Your job is to return every line in the data holding the string "pixel".

* TASK MATERIAL
Start of Block

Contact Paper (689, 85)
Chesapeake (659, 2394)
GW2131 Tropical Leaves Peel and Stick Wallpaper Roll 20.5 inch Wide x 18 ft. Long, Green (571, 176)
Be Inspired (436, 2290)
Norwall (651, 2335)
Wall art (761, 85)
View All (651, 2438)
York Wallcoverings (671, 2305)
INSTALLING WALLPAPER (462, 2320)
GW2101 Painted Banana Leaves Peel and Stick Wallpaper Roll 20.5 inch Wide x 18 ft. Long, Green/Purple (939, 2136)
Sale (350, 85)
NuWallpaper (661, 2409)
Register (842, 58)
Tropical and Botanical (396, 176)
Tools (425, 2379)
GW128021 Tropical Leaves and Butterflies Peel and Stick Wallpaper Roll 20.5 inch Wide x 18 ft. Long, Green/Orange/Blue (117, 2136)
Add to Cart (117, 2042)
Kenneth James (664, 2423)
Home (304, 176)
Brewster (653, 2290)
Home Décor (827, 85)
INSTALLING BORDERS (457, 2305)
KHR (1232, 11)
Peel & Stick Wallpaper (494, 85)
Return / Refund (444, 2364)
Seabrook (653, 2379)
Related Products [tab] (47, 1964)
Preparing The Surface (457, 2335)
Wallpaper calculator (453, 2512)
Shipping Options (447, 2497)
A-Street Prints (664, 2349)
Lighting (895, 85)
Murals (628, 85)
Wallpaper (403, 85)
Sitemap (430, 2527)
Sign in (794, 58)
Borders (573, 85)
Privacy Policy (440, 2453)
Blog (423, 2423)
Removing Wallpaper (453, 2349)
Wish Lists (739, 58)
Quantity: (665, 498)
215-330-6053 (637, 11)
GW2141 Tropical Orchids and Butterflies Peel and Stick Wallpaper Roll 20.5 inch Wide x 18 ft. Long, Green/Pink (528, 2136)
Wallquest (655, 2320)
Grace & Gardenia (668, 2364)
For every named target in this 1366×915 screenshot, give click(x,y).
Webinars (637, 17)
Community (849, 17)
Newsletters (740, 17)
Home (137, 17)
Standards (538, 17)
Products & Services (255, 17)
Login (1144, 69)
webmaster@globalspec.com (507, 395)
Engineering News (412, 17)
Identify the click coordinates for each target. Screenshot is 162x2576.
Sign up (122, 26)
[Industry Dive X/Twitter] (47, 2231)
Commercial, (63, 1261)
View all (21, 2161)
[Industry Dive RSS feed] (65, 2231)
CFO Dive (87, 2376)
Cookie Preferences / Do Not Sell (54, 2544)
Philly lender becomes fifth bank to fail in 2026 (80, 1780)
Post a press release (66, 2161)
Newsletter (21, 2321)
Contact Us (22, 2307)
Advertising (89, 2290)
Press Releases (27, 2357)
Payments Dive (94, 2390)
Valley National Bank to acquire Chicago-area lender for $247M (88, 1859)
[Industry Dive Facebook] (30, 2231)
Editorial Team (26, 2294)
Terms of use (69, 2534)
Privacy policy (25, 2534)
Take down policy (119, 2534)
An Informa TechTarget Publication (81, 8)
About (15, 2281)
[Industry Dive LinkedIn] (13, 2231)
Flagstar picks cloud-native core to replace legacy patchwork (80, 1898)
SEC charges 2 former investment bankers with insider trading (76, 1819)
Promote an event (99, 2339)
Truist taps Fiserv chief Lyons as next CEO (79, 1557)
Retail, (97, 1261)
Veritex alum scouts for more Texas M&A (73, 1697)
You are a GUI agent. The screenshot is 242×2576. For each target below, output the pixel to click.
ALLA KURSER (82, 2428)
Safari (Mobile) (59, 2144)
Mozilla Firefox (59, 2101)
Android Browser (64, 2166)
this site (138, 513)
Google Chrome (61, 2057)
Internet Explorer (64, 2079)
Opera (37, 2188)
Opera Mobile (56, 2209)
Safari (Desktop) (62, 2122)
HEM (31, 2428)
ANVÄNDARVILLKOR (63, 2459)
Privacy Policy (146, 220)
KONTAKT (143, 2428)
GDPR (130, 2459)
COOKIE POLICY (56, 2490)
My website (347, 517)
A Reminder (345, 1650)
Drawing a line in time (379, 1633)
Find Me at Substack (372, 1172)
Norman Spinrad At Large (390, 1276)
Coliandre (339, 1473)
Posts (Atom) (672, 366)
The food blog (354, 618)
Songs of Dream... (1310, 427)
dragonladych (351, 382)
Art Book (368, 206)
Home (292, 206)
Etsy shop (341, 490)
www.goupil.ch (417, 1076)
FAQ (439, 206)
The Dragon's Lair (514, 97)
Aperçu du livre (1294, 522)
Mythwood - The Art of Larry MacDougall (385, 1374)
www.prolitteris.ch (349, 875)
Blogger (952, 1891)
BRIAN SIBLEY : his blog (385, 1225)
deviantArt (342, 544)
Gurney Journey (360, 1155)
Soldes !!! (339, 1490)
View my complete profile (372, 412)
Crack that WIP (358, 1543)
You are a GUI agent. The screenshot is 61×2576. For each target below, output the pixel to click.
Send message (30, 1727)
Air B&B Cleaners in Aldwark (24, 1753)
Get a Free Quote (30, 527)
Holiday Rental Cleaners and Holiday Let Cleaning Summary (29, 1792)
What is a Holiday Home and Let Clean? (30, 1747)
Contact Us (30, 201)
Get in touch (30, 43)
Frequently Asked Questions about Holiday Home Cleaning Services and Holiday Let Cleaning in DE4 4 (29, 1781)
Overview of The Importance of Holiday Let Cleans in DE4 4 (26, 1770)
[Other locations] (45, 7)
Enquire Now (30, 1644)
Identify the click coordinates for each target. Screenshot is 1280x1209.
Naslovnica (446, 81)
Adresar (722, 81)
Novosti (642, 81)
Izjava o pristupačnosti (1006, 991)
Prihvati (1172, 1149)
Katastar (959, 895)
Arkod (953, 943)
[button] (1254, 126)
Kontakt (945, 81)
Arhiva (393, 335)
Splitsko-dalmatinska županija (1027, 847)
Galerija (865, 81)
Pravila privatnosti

End of Block

* COMPLETED EXERCISE
You are a GUI agent. The screenshot is 242×2576. For each target below, output the pixel to click.
You are a GUI agent. The screenshot is 61×2576. For each target below, output the pixel to click.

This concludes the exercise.